Togo is a West African country, squeezed in between Ghana on the west and Benin on the east, with a minor border with Burkina Faso to the north, and coastline on the Atlantic Ocean to the south.
This country has the reputation of one of the nicest places in Western Africa.
The distances between destinations are slight, it boasts gorgeous beaches with white sand and turquoise water and warm people, with an abundance of natural spaces unraveling before your eyes.
However, just like other countries in West African, Togo can become a destination where violence rears its ugly head, for both locals and tourists due to political instability and poverty.
Warnings & Dangers in Togo
OVERALL RISK: MEDIUM
If you go and visit Togo, chances are you will have no negative experiences or incidents. However, it is a country where you should be vigilant and take all possible precaution measures in order to minimize the risk of something going wrong.
TRANSPORT & TAXIS RISK: MEDIUM
Public transportation is not the safest or the most convenient option: the driving standards in Togo are poor, as well as vehicle maintenance. Avoid traveling outside towns and cities at night as roads can be dark. During the rainy season, unpaved roads may become impassable. You may also encounter announced and unannounced roadblocks.
PICKPOCKETS RISK: HIGH
There is an extreme threat to petty crime. Pickpockets are practically an everyday occurrence and the government blames this on the food shortage. You should be extremely careful when handling your valuables and never carry your money in a purse or a pocket. Never carry all your money in the same place, and be aware of your surroundings at all times.
NATURAL DISASTERS RISK: MEDIUM
Constant flooding and drought in Togo have taken their toll and have a massive effect on the population, the environment, and the economy. Flooding hits Togo almost every year.
MUGGING RISK: HIGH
There is also a high risk of getting mugged. In recent years, Togo has seen higher levels of violent crimes. Attacks occur both during day and night. During some of these attacks firearms, knives and machetes have been used. Avoid traveling alone, even within Lomé city limits, especially at night. It’s generally recommended not to resist armed attack.
TERRORISM RISK: LOW
Even though there haven't been any terrorist attacks in Togo's recent history, they shouldn't be ruled out. Be aware of your surroundings at all times.
SCAMS RISK: MEDIUM
When it comes to scams, you might experience them with motorbikes cutting you off in order to stage an accident, or pedestrians claiming you hit them until you hand over money to make up for the damage. Apart from that, double check your change and negotiate everything in advance.
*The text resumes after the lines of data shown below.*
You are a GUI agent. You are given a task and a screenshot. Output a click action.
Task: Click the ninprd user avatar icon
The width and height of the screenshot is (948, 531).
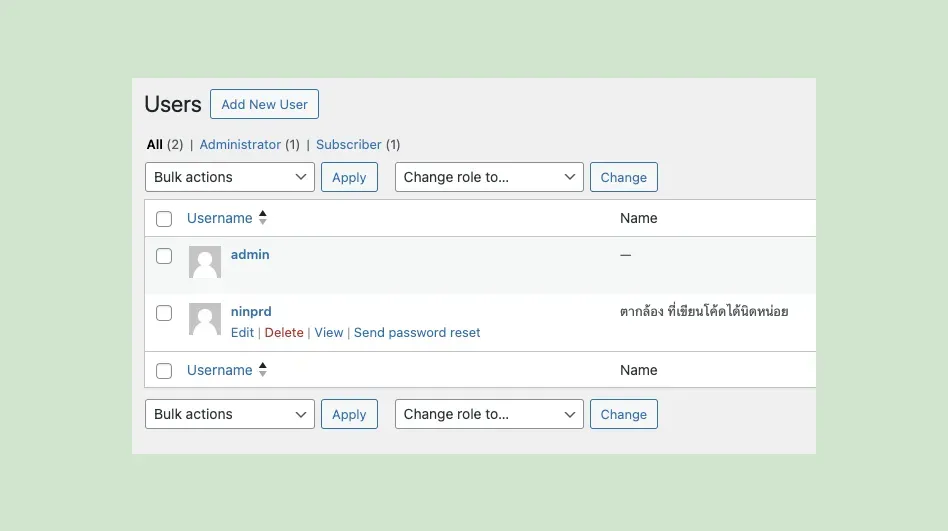205,319
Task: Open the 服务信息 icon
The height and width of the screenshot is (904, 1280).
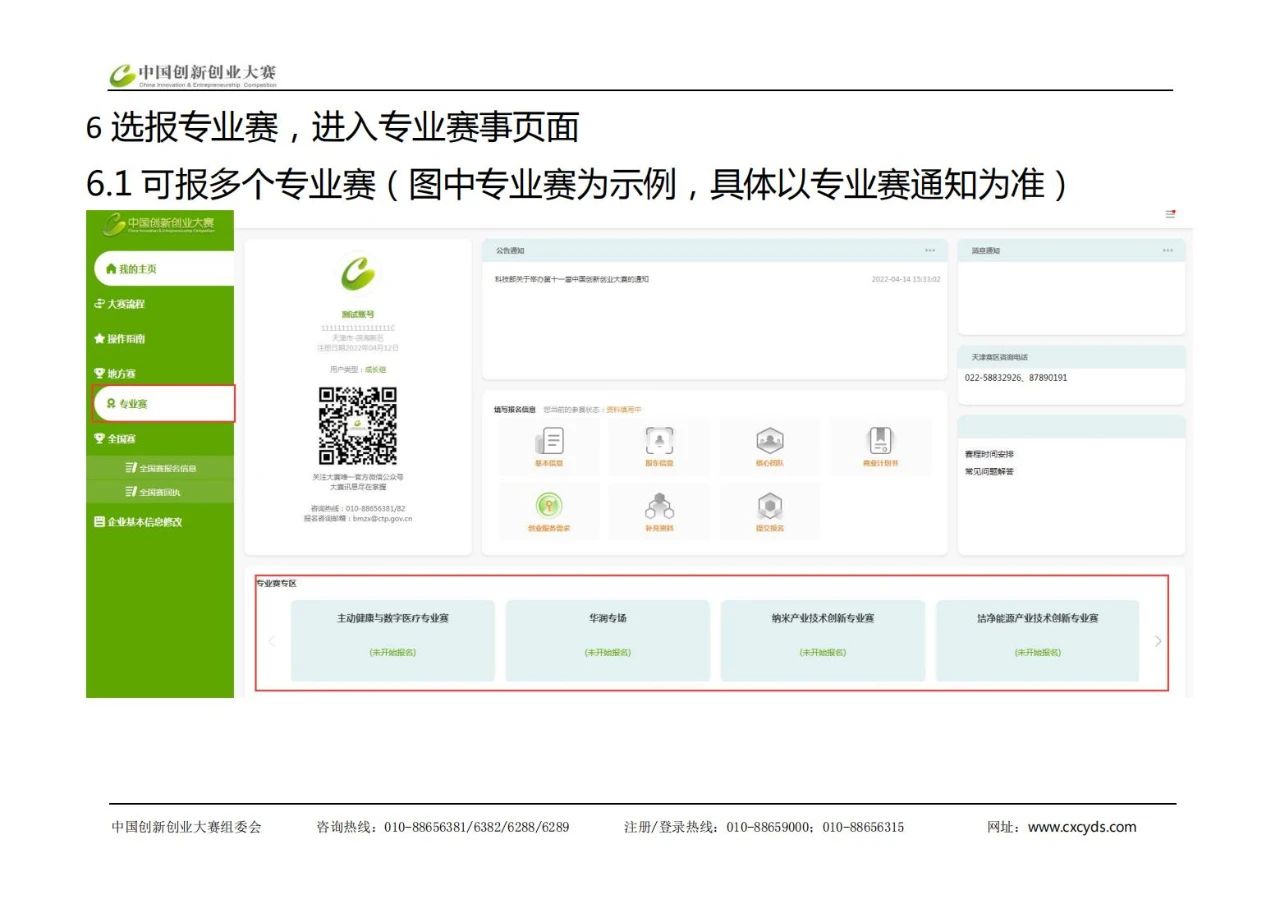Action: click(659, 445)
WOMEN TRAVELERS RISK: MEDIUM
Togo isn't the safest place for a woman to be visiting alone. If you do, be sure to avoid remote streets, both during day and night, and do not flash your belongings or handle money in public. Stay out of the streets at night and be vigilant for any possible dangers at all times.
So... How Safe Is Togo Really?
The poverty and instability in Togo have caused a number of issues that may cause tourists to avoid visiting this country.
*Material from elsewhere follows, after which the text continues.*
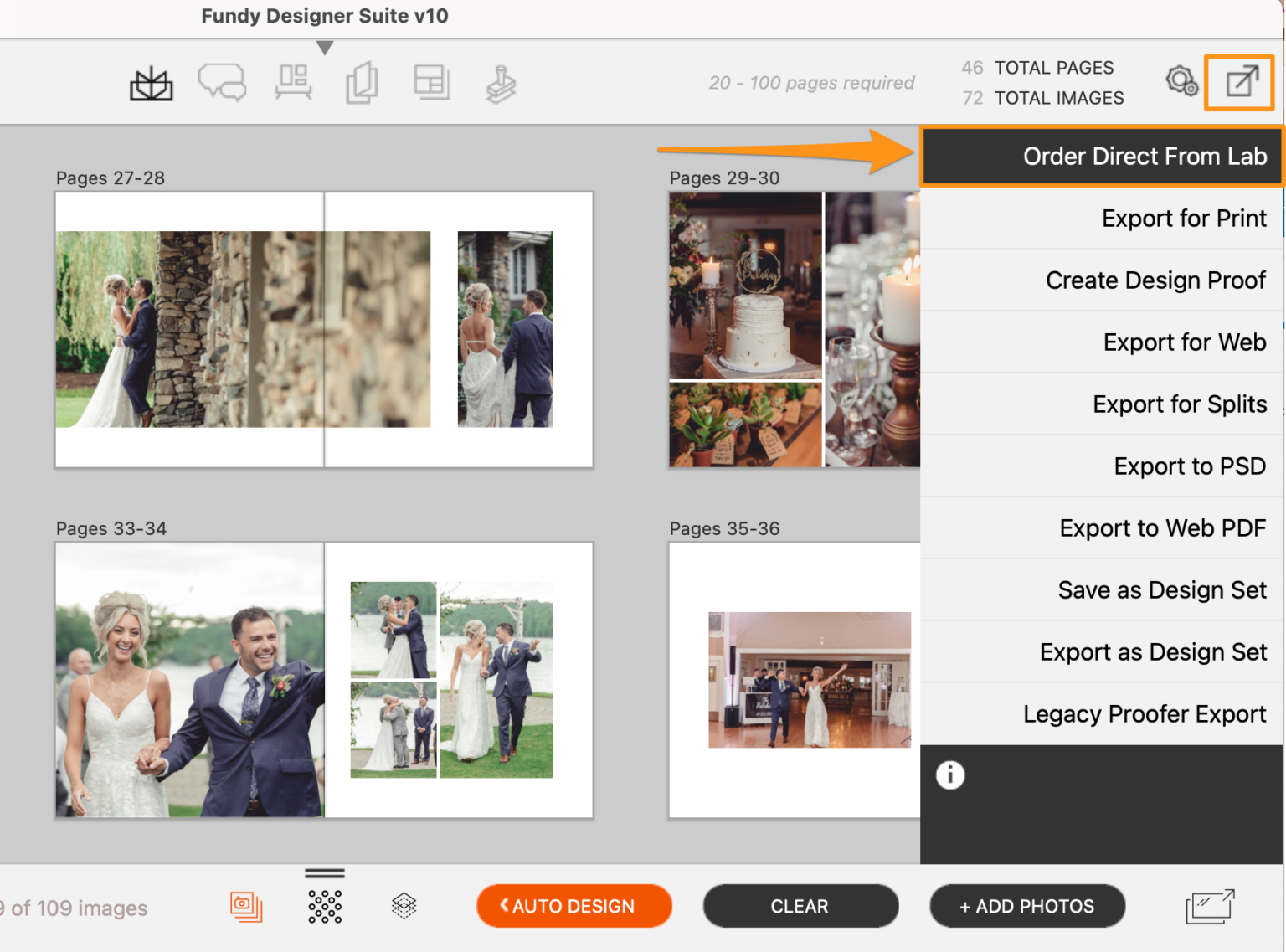Viewport: 1286px width, 952px height.
Task: Click the export icon at bottom right
Action: point(1209,905)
First of all, since there is so much poverty, petty theft is actually extreme.
There is a food shortage in this country, and there are many thieves who would want to take anything they can from tourists.
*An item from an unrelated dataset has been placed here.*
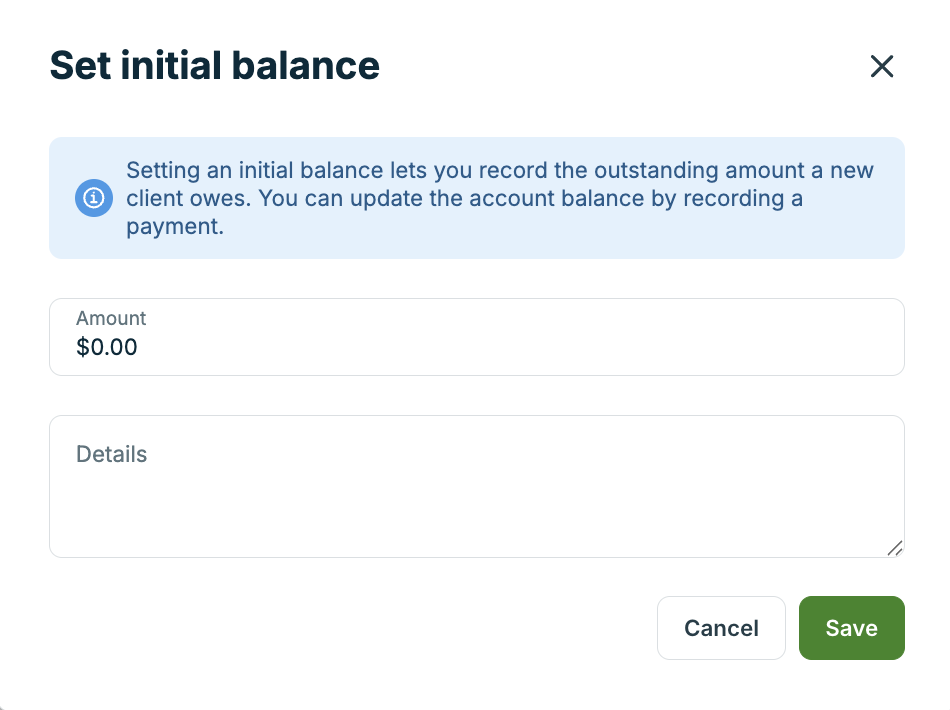
Task: Focus the Amount input field
Action: coord(476,337)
As in any other country, the most convenient places for thieves to do this, are crowded places such as bus and train stations and the big cities.
Another issue in Togo is driving, which is very dangerous either by day or night.
The roads are littered and poorly maintained, there are people and cattle roaming along roads, often by night, and are hard to spot, there are motorcycles zooming around erratically and to top it all off, many drivers do not even obey the traffic rules.
This is why it is not recommended to drive at night.
The last, but definitely not the least serious issue when it comes to safety in Togo, is the issue of diseases.
There are many diseases in Togo that are typical for West African countries, one of them being malaria. Cholera also exists, and hundreds of people have contracted it since late 2008, with three fatal outcomes.
Yellow Fever is also a threat to you while in Togo.
How Does Togo Compare?
A valid passport and visa are required in order to enter Togo. Visas are issued upon arrival and are limited to seven days but can be extended for free during that seven day period, although travelers will need to give their passport to Togolese authorities for several days. Expect delays in receiving the extension of your stay period. If you are not sure about your visa status, visit www.doyouneedvisa.com which will let you know whether or not you need a visa based on your nationality and the country you want to visit.
The CFA franc is the official currency in Togo. Be extremely vigilant when using ATMs because of petty theft threat during and after the usage of the ATM. Only use ATMs during the day and choose ATMs with people and guards around them if possible.
The climate is generally tropical with average temperatures throughout the year ranging from 27 to about 30 degrees Celsius in the northern regions. The climate in Togo is dry and typical to a tropical savanna.
Lomé–Tokoin Airport also known as Gnassingbé Eyadéma International Airport, is the busiest airport of Togo and is located in Lomé, it's capital.
Just like anywhere else, we recommend getting travel insurance when traveling to Togo, since it covers not only the costs of medical problems but also theft and loss of valuables.